**FONTE:**
━━━━━━━━━━━━━━━━━━━━━━━━━━━━━━
Alice nel Paese delle Meraviglie – il tripudio della follia firmato Walt Disney
“C’era una volta un generale di nome Piero che mangiava le scatolette di prugne morte dentro alle casse secche delle papere moribonde che mio padre seppellisce i cani quando mio zio si mangia le balle di cartone nei meandri della pedagogia Pavarotti cane uccello cammelli che ruttano ossimoro tegami di ferro sono Papà Castoro che trita fagioli rotti”.
Signori. Queste parole non vogliono dire nulla, mi pare ovvio. Non c’è un filo conduttore. Ebbene, queste parole potrebbero sicuramente essere la trama di un film che trama in realtà non ha, o meglio, di un film la cui trama è un delirio così assoluto che essa stessa, per propria condizione esistenziale, si annulla autonomamente, divenendo un tripudio di demenza (e di dementi). Sto parlando di un film per squilibrati, un film per malati di mente, per folli, per gonfi, per signori che si legano la cravatta sulle gonadi: sto parlando di Alice nel Paese delle Meraviglie.
━━━━━━━━━━━━━━━━━━━━━━━━━━━━━━
**MATERIALE FORNITO:**
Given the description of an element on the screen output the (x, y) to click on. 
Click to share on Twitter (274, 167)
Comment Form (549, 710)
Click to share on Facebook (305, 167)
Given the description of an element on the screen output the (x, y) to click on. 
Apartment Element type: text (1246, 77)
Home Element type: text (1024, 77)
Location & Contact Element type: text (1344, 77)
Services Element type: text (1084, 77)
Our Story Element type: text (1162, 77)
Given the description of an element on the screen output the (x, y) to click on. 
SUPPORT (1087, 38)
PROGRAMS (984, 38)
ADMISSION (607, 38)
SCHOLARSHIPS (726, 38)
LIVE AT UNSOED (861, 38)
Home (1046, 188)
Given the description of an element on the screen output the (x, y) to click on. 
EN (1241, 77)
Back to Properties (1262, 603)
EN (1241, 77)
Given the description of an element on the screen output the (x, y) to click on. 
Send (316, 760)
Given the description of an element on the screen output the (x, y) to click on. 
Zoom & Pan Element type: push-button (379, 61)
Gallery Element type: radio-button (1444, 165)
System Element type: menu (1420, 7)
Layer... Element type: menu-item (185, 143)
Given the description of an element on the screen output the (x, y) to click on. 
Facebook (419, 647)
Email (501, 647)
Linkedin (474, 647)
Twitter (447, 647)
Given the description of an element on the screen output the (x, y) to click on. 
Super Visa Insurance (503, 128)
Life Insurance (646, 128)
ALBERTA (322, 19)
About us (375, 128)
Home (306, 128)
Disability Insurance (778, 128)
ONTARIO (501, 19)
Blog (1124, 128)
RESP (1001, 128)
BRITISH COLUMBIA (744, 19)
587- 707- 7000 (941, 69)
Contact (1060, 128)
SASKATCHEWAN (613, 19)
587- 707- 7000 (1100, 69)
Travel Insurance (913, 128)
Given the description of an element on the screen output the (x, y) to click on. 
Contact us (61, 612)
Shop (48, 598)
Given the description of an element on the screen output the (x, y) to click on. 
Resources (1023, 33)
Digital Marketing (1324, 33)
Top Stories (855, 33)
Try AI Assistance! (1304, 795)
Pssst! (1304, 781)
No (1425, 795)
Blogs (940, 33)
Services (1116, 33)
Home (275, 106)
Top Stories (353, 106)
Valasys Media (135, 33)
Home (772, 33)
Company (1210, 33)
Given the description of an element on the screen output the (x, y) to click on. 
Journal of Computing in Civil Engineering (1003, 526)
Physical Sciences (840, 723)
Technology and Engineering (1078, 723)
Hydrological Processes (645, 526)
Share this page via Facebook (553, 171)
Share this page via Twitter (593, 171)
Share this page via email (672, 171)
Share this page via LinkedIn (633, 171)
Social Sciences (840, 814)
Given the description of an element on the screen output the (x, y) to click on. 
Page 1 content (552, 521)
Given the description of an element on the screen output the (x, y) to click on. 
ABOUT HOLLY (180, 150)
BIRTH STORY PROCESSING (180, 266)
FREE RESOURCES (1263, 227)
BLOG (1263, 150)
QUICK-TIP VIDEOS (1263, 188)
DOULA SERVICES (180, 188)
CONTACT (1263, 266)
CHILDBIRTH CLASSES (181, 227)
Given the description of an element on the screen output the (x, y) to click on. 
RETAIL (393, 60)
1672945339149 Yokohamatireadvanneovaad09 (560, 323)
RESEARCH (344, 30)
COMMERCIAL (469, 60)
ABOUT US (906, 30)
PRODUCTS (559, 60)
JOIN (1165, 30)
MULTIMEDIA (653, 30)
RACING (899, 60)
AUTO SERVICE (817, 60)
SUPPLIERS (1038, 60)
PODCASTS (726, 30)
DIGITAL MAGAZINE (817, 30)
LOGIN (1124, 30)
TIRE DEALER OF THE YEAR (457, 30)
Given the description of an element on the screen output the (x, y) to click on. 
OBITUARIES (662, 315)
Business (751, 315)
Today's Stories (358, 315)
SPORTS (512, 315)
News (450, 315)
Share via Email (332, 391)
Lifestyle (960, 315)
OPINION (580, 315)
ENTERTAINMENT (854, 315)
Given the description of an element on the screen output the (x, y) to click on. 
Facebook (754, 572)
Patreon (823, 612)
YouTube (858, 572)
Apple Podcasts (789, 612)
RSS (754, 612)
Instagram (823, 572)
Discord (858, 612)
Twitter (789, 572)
━━━━━━━━━━━━━━━━━━━━━━━━━━━━━━
**CONSEGNA:** Riscrivi il passo del testo su Alice nel Paese delle Meraviglie che si apre con le parole contenenti "Signori. Queste parole" e si chiude con "Paese delle Meraviglie.", mettendo "caos" al posto di "delirio". Le voci raccolte qui non c'entrano con questo lavoro.

**COMPITO SVOLTO:**
Signori. Queste parole non vogliono dire nulla, mi pare ovvio. Non c’è un filo conduttore. Ebbene, queste parole potrebbero sicuramente essere la trama di un film che trama in realtà non ha, o meglio, di un film la cui trama è un caos così assoluto che essa stessa, per propria condizione esistenziale, si annulla autonomamente, divenendo un tripudio di demenza (e di dementi). Sto parlando di un film per squilibrati, un film per malati di mente, per folli, per gonfi, per signori che si legano la cravatta sulle gonadi: sto parlando di Alice nel Paese delle Meraviglie.